Abstract
Flood detection from synthetic aperture radar (SAR) images should be performed with accurate, stable, automated and time-efficient algorithms; however, few methods meet all these requirements. Recently, Giustarini et al. proposed an automated promising methodology, capable of providing satisfactory results in flood detection. The algorithm is based on the assumption that a flood image contains a relatively high number of pixels with low backscatter values, exhibiting a bimodal histogram. For the case of a histogram that is not bimodal, the optimization of the theoretical curve describing the water pixels has to be manually constrained in a user-defined range. To overcome this shortcoming, this letter proposes an alternative procedure for core water body identification. First, by thresholding the difference image, derived by change detection between the flood and reference images, a mask of core water bodies is identified.

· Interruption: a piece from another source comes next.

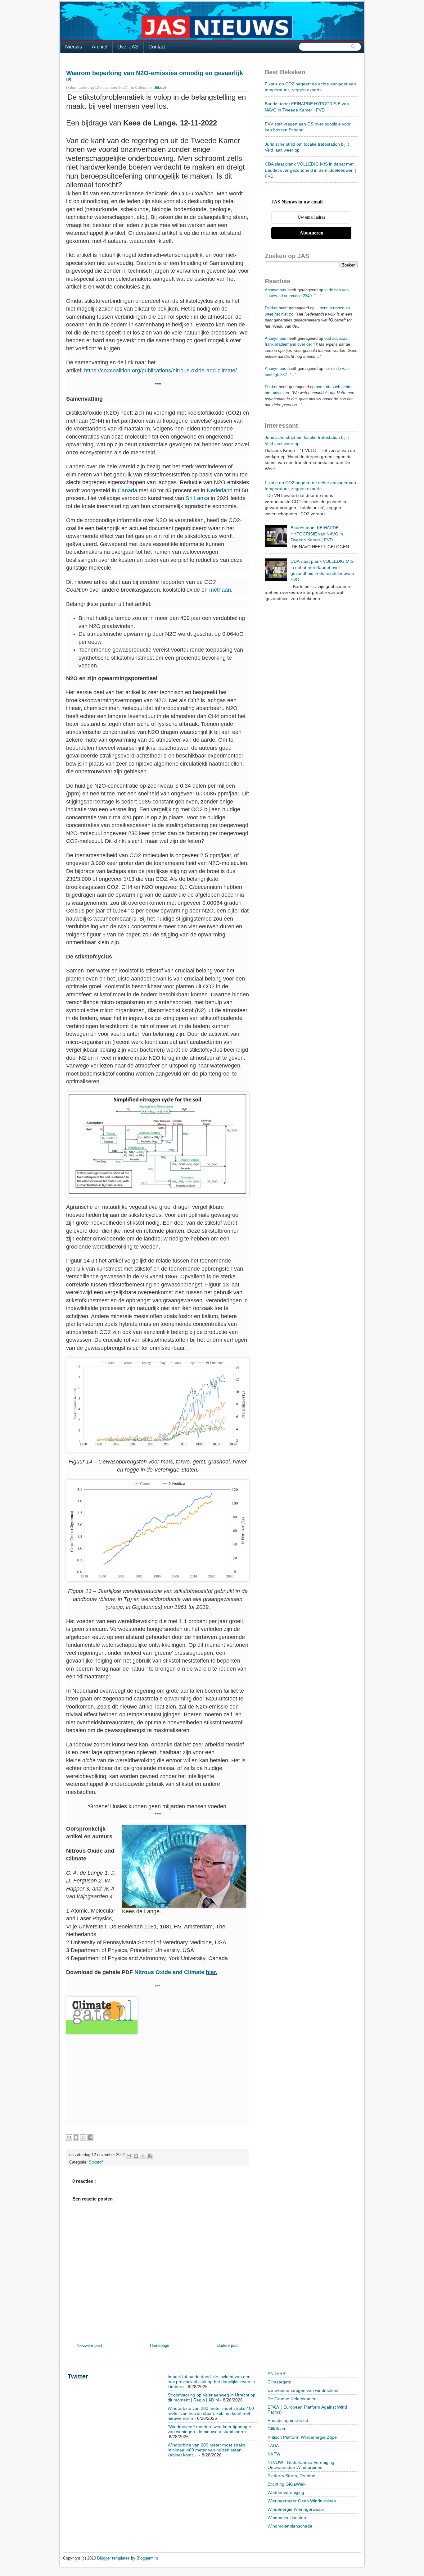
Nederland (219, 490)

Then, the mask is applied on the flood image, to extract the water pixels located in the core water bodies and straightforwardly derive the statistical curve describing water pixels. Successively, a sequence of thresholding, region growing and change detection is applied. The experimental results with two pairs of SAR images show that the proposed automated algorithm is stable and time-efficient, and provides accurate results.
Funding
This work was supported by Chinese Scholarship Council [grant number 201304740123], the National Research Fund of Luxembourg and the Belgian Science Policy through the ‘FLOODMOIST project’ [SR/02/152] and the ‘PAPARAZZI project’ [CORE: C11/SR/1277979].